ZONA DE PERECÍVEIS (66)



Uma colher de prosa
Em parceria com a CPCJ (Comissão de Protecção de Crianças e Jovens) de Cabeceiras de Basto, a minha Escola assinalou, em finais de Novembro, a importância de prevenir e atacar as agressões sobre mulheres. Coincidiu o facto de, na leitura matutina do JN (edição de 25-11, página 22), ter ficado a saber que “a GNR de Braga actuou em mais de mil crimes de violência doméstica nos primeiros dez meses do corrente ano”.
Deixei que o assunto tomasse conta de parte da minha aula de Português, comovido com o interesse dos alunos do meu 7.º ano de escolaridade.
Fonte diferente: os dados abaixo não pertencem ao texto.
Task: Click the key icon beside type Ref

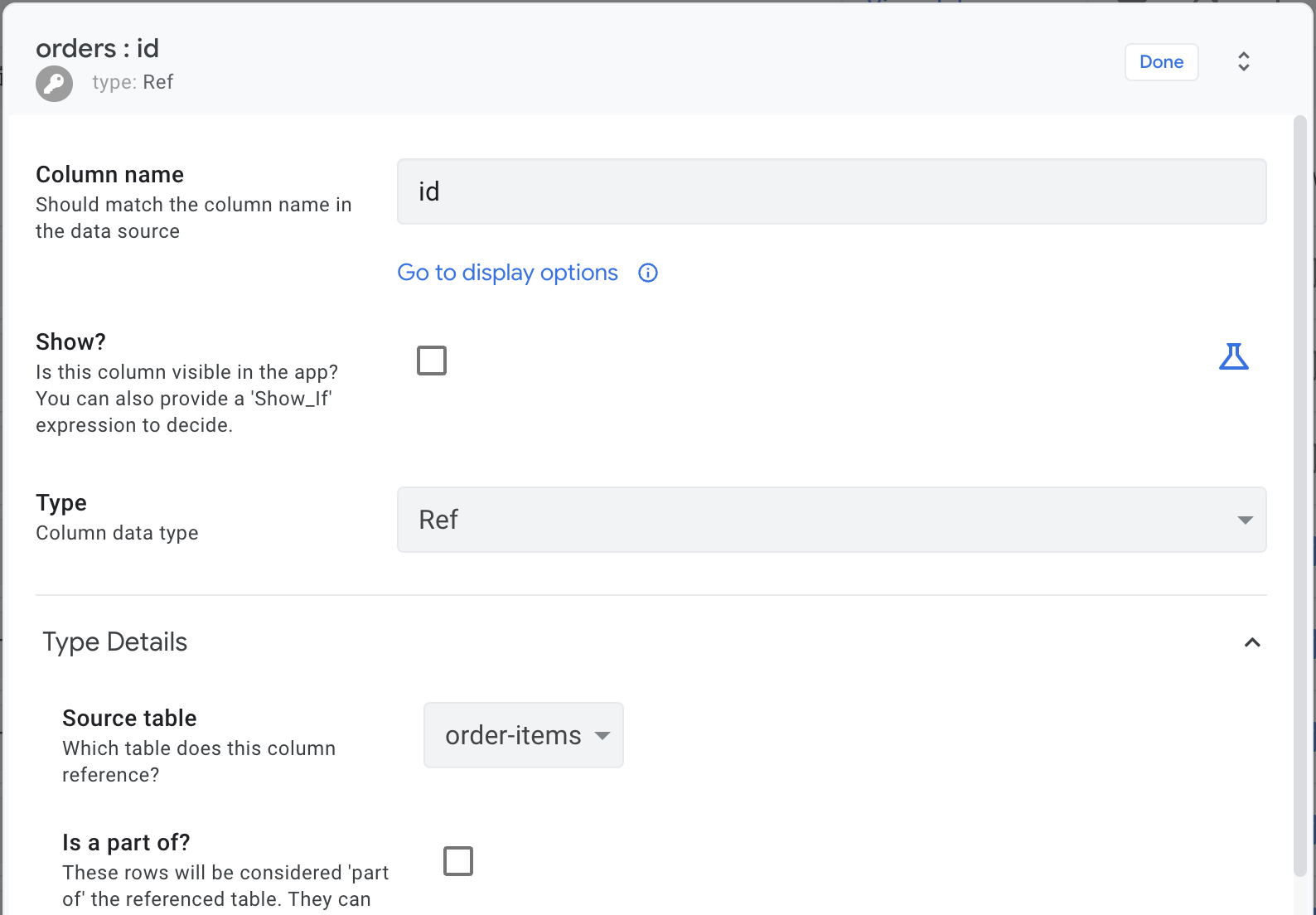Action: 54,84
Disse-lhes que se trata de um flagelo (expliquei-lhes o que é um flagelo); que só há pouco tempo passou a tratar-se trata de um crime público (o Z.M. perguntou-me: “Mesmo que a polícia soubesse, o gajo não ia para a prisão?”); que a melhor – a única – maneira de reagir à primeira agressão do namorado ou do marido é deixá-lo de vez; que é pior se o agressor tiver oportunidade de agredir novamente, porque se passará a sentir dono da vítima, capaz de matar para proteger, no futuro, a sua “propriedade”; que tenho uma Filha e que já lhe disse o que agora lhes dizia a eles (“É como se nós também fôssemos seus filhos”, disse a T.C., e ninguém se riu).
Depois, o V.L. disse que também havia homens agredidos pelas mulheres e que alguns até tinham vergonha de se queixar. Entre gargalhadas, o S.M. disse que nunca bateria numa mulher, mas que também não a deixaria “molhar a sopa” nele. A T.C., que é uma inteligência admirável, disse que os homens, nestes casos, estavam “entre a espada e a parede”, pois não podiam bater nelas por ser uma cobardia, nem podiam queixar-se à polícia para evitar o ridículo.
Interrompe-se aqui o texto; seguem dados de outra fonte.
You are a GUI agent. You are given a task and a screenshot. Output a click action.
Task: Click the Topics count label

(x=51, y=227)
O C.C. achou que esse problema, comparado com o das mulheres, era “uma gota no oceano”, já que a maioria das agressões caía sobre as desgraçadas das namoradas ou das esposas.
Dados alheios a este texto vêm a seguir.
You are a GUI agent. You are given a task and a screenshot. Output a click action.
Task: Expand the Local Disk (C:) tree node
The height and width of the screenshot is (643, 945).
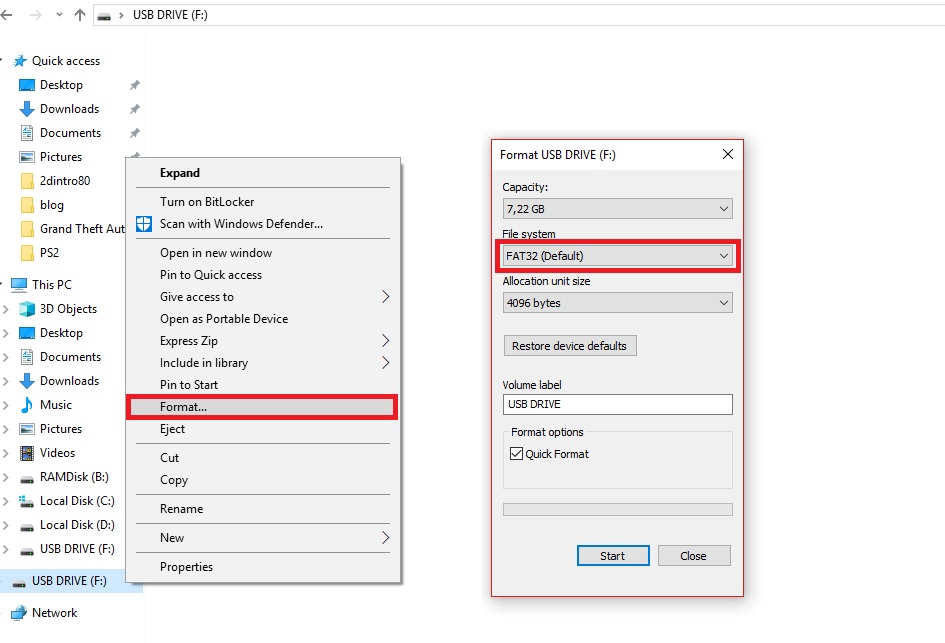(x=6, y=501)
Eu tinha de falar dos graus dos adjectivos e procurei rematar o debate, sublinhando a necessidade de rapazes e raparigas estarem alerta para as ameaças de que faláramos. Relembrei-lhes a importância (vital) da “tolerância zero” para com os agressores. Acordei-os para a indignidade daquela frase antiga – “entre marido e mulher, não metas a colher”.
A T.C. ainda se saiu com esta: “Se a pessoa tolera, depois já não pode fazer nada.” Eu contrapus: é sempre tempo de (re)agir, de fugir da companhia de uma besta violenta. Ela retorquiu-me (com a evidente concordância de muitos dos seus colegas): “Mas depois pode haver filhos e a mulher já aguenta tudo por causa deles…”
Eu não desisti de uma conclusão optimista e insisti: os filhos não são felizes num contexto de constantes ameaças e agressões à Mãe. E obriguei-os (digamos assim) a prometer-me que, agora e sempre, se recusariam à escravatura da resignação e do medo. Lancei-lhes uma pergunta (quase retórica): “De acordo?” 
Obtive algumas (raras) respostas murmuradas: “De acordo.”
Mas o que se ouvia mais, nessa hora epilogal, era o mutismo muito circunspecto daquelas meninas e daqueles meninos. Que histórias domésticas (interrogo-me) haverá por detrás desse silêncio? Que dramas? 

Vila Real, 04 de Dezembro de 2016.
Joaquim Jorge Carvalho
[Esta crónica foi publicada no semanário O Ribatejo, edição de 08-12-2016.]